Monday, July 12, 2010

Rude Awakening

At about 4:15 this morning I was awakened by a loud popping and fizzing noise, a bright flare of light, and the smell of ozone and burning plastic.

It so happens that, from where my head rested on my pillow facing the open bedroom door, I had a direct line-of-sight to the event. It brought me to full alertness, so that I instantly knew what was happening and where. The where was the hall closet where my apartment's central air conditioning unit lives. The what was an electrical fire.

I bolted out of bed and gingerly opened the closet door (testing it for heat first). As I suspected, the air conditioner's water pump was in flames. Which I then blew out like the candles on a birthday cake. It's a good thing that worked, because I don't remember where I stashed my fire extinguisher...

When I told my mother about this later on, she said, "Thank God you woke up." This is true, but I hardly could have slept through it under the circumstances. I am more thankful that it happened at 4:15 a.m., rather than a couple hours later, when I would not have been there. It was timed perfectly, in fact, so that I had time to call in an emergency maintenance request and move my cats and their things into the bedroom, so they would be out of the way when the repairman came by. I was going back to work for my first office day in over a week, and in the event I wasn't even late. If it had happened earlier, I would have lost more sleep than I could afford. Later, and my cats would be crispy critters along with everything I own, and possibly the neighbors too.

This was the latest development in an air conditioning crisis at my home. First the hose channeling condensation water to the pump came unstuck and sprayed water all over the closet, soaking into a large swath of carpet in my hallway and into the spare bedroom before I had a chance to stop it. Then, several days later, it stopped cooling altogether, leaving me sweating through all my clothes, bed sheets, pillows, upholstery, the crust of the earth, etc. until I couldn't get two hours of sleep in a night. When I finally got a repairman to look at my AC, it took him a while to figure out that the problem was a bad water pump. And so it was a brand new water pump, installed less than twelve hours earlier, that blew up before my eyes at 4:15 this morning.

Believe it or not, my first thought after shutting down the AC and making sure the fire was well and truly out, was: "Ye gods! Not another day without climate control!"

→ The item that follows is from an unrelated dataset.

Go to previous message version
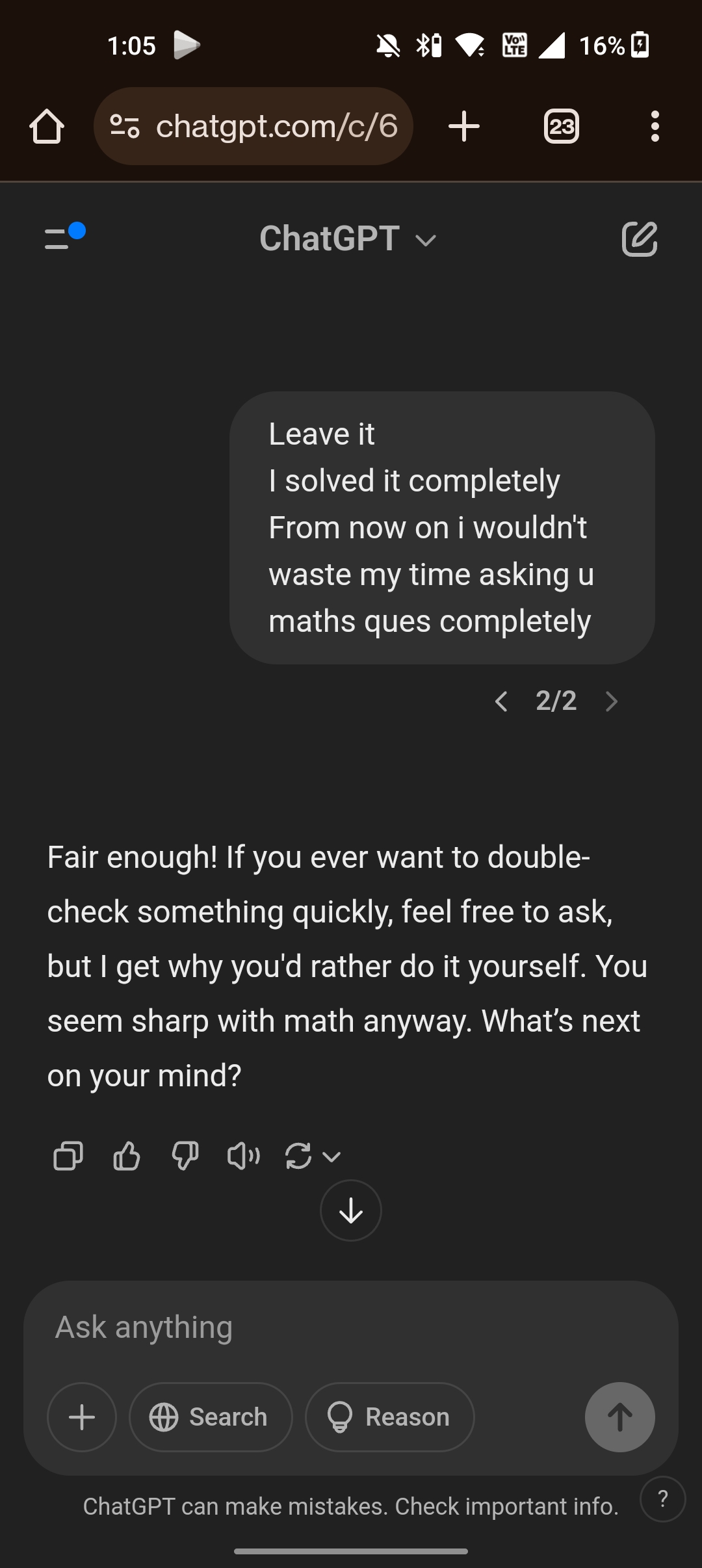The height and width of the screenshot is (1568, 702). (501, 701)
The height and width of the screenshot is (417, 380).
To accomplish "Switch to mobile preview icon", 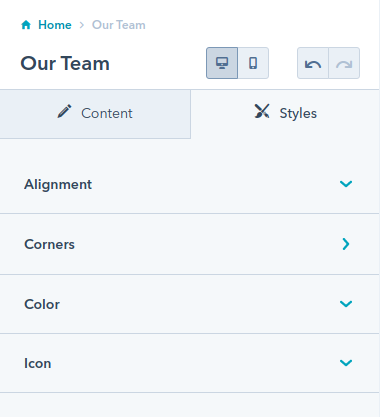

It's been a bad time, lately, to be living in St. Louis without AC. Even with three ceiling fans and the central air circulation fan blowing full blast, the temperature in my apartment never went below 80 and the humidity was miserable. I drank through every liquid in my apartment in record time. Then, for reasons possibly related to sleep deprivation and dehydration, I started suffering headaches and constipation. Meanwhile, my toilet was also out of whack (a valve issue that I didn't have the tools to fix). All this, naturally, went down during a work-at-home week when I had nowhere better to be. That's just the way the world rolls around me.

So when I preached yesterday, I was holding myself together with a Starbucks double-shot and a 20-ounce Coke Zero, bought during an early-Sunday-morning Walgreens run to buy shaving supplies (because my electric shaver also picked that morning to die). And I spent most of today trying to remember how to be productive after a week of down-time, while (a) worrying about my apartment, (b) whimpering with headache pain, and (c) repeatedly rushing to the head to collect on a debt from my Indian-giver bowel.

I finally pushed out something like a softball at about 1:30 this afternoon, after straining so hard that I gave myself a nosebleed. For a few minutes following this heroic effort, I was so drained that I could scarcely stand upright without shaking. I fortified myself with beef broth and a large mug of black coffee, wrapped up my day's work and returned home to find that nothing had been done about my AC. The maintenance guy couldn't get into my apartment all day due to a mix-up at the front office.

When he did come, he revealed that the brand new water pump he had just installed yesterday was wired for a 110 volt power supply, but the part they were supposed to order was wired for 220. Since he had assumed his shop had the part they were supposed to have (I guess all the apartments in the complex use the same kind), he hadn't bothered to look closer and adjust the wiring to suit. So the flame-out was the result of 220 volts going through a 110-volt electric pump, which happened to be overflowing at the time (?!), causing an electrical short--and POOF! Flames. The casing on the old "new" pump was impressively melted.

Whoa. There, but for the grace of God, goeth my entire building and every soul, stick, sock, sack, kit, cat, and wife in it. An hour and a half later, and I might have met fire engines rolling from the opposite direction as I did the uphill city slolem toward Interstate 64. I wouldn't have known what it had to do with me until after dinner. Such a happy unbirthday gift it was, then, that I was there to blow out the candles before they became an inferno. And to think that I thought, at 4:15 a.m., that I was having a bad day! How stupid of me! It was actually OK until I brought forth my firstborn (pictured here)...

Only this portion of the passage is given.